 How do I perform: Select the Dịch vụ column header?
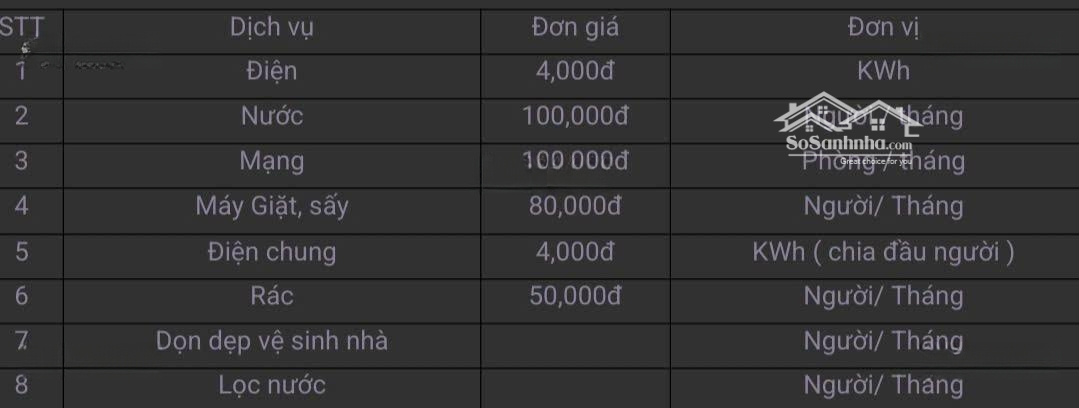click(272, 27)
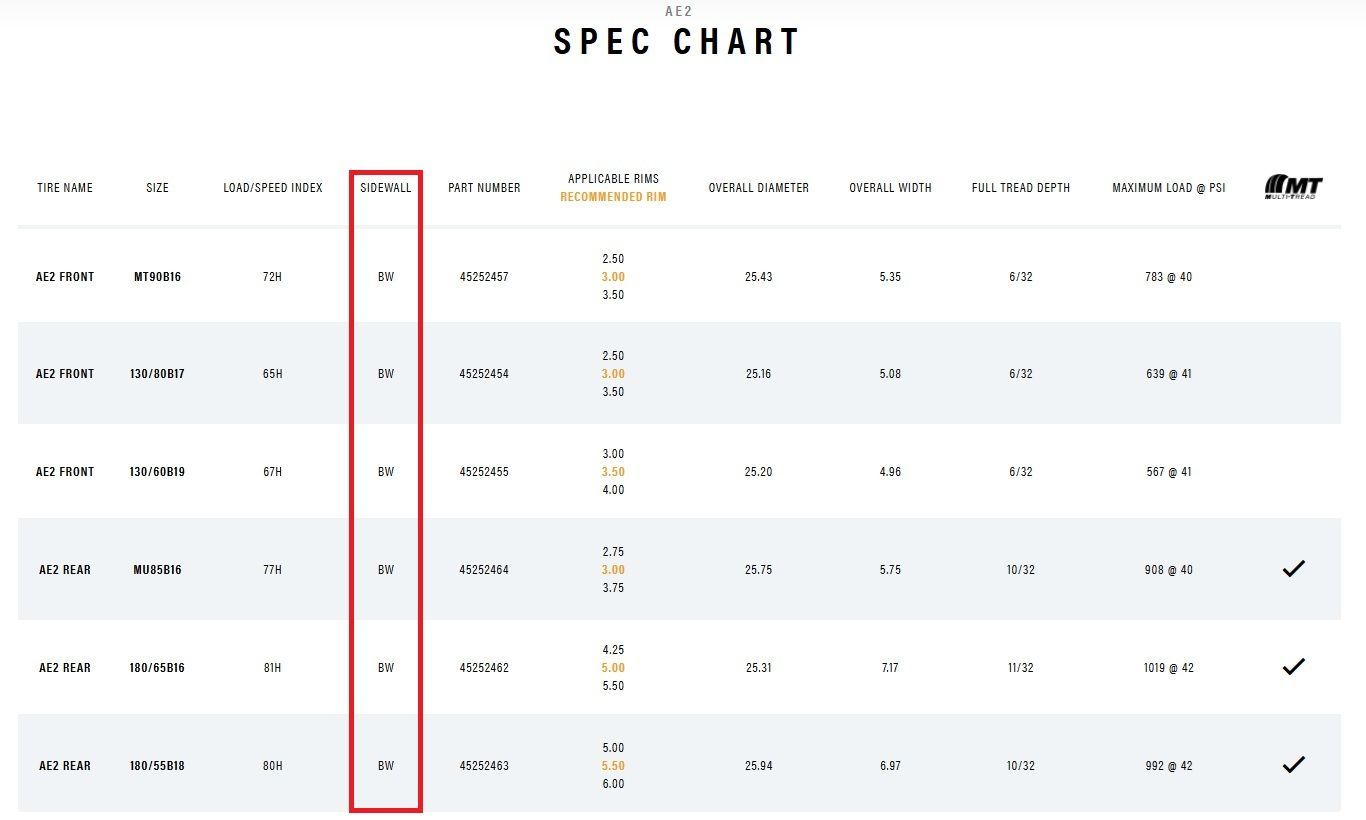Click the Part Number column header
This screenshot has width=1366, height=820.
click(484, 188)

##############################

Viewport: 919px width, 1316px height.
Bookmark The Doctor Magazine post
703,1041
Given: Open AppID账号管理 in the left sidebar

##############################

## Your assignment
Copy exactly the stretch of data above from the line with "Bookmark The Doctor Magazine post" through the line with "Given: Open AppID账号管理 in the left sidebar", and omit all other lines.

## Final answer
Bookmark The Doctor Magazine post
703,1041
Given: Open AppID账号管理 in the left sidebar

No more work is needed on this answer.